Ufa! Gente, minha maratona chega ao fim, e este ano eu cansei, hein. Principalmente nessa reta final, já tava pedindo água (ou melhor: energéticos, haja frapuccino pra manter a energia). Este ano eu consegui chorar em todos os filmes (sério, o que tá acontecendo comigo?), teve muita cãimbra (ai que dor paralisante de ver isso concorrendo), vontade de desistir, o Oscar nunca foi tão francês (torço pro ator, pro filme, pro roteiro…), o Oscar nunca foi tão saudoso (temos viagem pra outra época anterior, lembranças no rosto de Sean Penn, de Meryl Streep, de Sandra Bullock, de Brad Pitt, de Ben Kingsley, lembrança de outros momentos do Cinema…), percorri até umas milhas a mais da maratona (milhas, porque km é pro resto do mundo) e… chega!
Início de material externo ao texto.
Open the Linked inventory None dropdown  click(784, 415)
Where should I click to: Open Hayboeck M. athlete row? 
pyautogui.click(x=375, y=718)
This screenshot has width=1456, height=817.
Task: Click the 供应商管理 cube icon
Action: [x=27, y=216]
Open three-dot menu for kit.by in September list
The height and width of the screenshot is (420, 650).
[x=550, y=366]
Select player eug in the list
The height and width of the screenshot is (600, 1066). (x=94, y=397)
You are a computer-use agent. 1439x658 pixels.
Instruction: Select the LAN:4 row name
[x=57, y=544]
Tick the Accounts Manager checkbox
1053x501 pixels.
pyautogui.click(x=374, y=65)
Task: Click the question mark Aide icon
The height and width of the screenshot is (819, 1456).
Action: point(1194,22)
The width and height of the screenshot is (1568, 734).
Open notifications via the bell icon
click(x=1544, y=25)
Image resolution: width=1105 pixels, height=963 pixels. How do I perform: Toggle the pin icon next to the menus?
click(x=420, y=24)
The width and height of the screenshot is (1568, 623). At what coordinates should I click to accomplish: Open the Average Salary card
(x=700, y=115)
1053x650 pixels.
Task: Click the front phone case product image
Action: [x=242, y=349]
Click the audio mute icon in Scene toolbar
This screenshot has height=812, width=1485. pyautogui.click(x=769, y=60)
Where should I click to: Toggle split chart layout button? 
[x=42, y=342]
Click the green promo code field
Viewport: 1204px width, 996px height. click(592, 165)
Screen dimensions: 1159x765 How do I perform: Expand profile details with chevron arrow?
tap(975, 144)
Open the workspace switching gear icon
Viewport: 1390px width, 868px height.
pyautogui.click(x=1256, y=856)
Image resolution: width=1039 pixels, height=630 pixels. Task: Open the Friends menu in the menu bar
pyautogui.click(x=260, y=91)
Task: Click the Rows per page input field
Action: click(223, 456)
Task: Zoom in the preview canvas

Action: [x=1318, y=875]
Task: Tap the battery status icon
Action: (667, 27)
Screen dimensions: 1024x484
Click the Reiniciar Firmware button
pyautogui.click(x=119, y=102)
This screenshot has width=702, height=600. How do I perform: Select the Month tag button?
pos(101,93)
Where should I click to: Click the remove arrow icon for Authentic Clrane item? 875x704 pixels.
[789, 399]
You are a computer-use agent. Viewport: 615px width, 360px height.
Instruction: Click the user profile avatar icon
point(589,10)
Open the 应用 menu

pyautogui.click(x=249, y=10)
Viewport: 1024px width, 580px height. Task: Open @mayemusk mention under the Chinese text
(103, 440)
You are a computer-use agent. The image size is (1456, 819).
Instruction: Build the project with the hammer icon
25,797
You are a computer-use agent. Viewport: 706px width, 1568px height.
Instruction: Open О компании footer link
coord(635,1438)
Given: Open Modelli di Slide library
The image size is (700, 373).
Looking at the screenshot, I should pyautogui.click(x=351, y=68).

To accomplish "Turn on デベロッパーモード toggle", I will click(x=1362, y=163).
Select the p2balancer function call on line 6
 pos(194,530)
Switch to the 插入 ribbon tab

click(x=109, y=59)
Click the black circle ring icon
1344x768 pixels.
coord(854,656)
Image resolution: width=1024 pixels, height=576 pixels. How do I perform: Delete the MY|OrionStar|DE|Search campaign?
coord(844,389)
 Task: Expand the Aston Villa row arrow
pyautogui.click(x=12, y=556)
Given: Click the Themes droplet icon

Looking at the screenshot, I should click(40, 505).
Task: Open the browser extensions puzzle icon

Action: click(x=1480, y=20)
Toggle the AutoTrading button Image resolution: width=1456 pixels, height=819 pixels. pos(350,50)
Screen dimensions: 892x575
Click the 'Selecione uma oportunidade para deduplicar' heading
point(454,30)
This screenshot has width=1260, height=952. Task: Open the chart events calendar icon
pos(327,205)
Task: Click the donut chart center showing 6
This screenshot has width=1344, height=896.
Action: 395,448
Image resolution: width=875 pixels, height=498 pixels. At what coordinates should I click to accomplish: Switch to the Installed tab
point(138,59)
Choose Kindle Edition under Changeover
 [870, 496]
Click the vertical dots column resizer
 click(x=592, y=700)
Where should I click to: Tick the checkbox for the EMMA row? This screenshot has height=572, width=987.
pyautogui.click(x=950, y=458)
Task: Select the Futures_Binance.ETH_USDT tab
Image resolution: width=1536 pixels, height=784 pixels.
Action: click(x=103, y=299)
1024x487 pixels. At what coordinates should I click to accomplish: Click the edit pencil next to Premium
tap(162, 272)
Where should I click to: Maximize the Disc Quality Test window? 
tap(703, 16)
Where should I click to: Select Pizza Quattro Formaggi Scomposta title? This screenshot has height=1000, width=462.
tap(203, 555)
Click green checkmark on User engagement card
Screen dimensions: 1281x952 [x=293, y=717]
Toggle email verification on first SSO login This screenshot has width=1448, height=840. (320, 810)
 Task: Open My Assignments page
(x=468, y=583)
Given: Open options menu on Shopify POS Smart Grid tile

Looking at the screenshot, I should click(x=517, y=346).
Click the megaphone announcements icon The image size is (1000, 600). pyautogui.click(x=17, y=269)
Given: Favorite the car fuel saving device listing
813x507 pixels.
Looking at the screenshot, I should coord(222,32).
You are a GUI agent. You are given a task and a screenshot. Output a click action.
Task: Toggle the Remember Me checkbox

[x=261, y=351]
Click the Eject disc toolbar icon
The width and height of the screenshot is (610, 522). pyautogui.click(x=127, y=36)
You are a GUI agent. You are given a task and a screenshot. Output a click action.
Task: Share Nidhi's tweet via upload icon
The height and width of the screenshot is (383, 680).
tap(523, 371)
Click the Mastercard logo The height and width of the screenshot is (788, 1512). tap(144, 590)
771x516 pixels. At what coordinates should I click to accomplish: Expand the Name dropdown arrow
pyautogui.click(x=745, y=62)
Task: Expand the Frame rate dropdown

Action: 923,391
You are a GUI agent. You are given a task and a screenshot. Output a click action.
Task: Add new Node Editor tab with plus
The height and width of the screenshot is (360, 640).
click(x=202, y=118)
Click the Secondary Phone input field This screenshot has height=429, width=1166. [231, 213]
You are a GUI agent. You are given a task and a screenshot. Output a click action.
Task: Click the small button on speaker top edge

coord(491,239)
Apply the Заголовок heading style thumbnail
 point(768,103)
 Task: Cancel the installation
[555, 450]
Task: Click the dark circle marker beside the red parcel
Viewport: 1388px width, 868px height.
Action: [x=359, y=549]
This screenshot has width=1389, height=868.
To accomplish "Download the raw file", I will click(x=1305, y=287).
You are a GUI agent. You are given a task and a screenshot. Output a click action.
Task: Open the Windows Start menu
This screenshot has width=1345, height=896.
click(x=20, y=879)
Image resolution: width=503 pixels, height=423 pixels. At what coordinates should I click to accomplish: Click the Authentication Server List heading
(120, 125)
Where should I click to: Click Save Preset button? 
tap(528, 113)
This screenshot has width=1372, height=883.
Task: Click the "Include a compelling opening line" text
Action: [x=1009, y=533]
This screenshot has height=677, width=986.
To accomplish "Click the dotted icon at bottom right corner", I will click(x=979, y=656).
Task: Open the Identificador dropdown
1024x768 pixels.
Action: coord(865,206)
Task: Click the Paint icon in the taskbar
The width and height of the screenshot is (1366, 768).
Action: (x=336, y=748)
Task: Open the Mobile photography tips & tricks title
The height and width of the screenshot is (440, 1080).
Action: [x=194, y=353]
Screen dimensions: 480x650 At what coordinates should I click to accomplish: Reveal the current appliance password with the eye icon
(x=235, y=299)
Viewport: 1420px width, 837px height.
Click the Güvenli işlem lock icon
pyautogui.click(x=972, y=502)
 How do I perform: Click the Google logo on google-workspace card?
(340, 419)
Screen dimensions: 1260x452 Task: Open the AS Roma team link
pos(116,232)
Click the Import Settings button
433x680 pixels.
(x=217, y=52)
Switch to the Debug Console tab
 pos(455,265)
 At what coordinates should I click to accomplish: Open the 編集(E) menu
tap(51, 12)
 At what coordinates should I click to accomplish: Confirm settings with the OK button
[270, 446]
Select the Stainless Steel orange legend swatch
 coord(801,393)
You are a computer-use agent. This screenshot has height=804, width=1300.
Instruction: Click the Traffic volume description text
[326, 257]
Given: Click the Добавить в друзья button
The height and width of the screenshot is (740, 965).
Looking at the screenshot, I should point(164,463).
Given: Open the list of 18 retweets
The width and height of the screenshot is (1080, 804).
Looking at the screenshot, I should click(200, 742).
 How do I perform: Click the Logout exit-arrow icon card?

Depois de domingo vou fazer um rehab, comer só coisas saudáveis, purificação e ler algum livro.

A dama de ferro

(The iron lady / 2011) **

adamadeferro

História: Margareth Thatcher limpando o armário.

:D: fomos enganados, o maquiador de J. Edgar deve ter trocado todos aqueles famosos só pra trabalhar com a Meryl Streep. Idas e vindas nas lembranças da primeira garota de azul a ser Primeira Ministra da Inglaterra, olhar lânguido e fatos históricos importantes. Eu, pessoalmente, emociono-me mais com a despedida de Denis (o personagem que mais gostei, óbvio) – fiquei pensando em como eu provavelmente vou ensandecer/envelhecer igual à MT!

Tão forte e Tão perto

(Extremely loud and incredibly close / 2011) ***

taofortetaoperto

História: um garoto que perdeu o pai no 11/09.

:D: e fomos enganados de novo, eu não vejo aqui o diretor de Billy Elliot, As horas e O leitor. Você vê? Que bom pra você. Tá, tem algumas coisas na história que eu gosto: o inquilino que não fala ajudando na busca de pistas, as diferentes personas visitadas pelo garoto, os medos do menino. Mas eu não perdi ninguém nessa data (me chamem de insensível, vai, vamos lá) e me emocionei mais com a mãe (“Não quis dizer isso” / “Quis, sim”). Muito me pareceu artificial – vai ver que sou eu cansada, já sem paciência, achando que eles só queriam deixar marcado o 11/09 (como se precisasse mesmo criar esse drama), deixa quieto.

O homem que mudou o jogo

(Moneyball / 2011) ***

ohomemquemudouojogo

História: o cara que alavancou uma sequência de vitórias histórica de um time de baseball.

:D: vocês vão me desculpar, talvez se eu gostasse mais de baseball eu traria melhores comentários. É que se você gosta do tema e do esporte, tenho certeza que a coisa fica bem mais excitante. Pra mim, foi interessante, não deixa de fazer a gente torcer pelo personagem de Pitt, pelos jogadores desprezados, pela correta projeção do economista gordinho. Mas não causou mais nada em mim que um bom jogo esportivo. Uma cena marcante? A final, claro, a canção da filha: “loser, just watch the show”.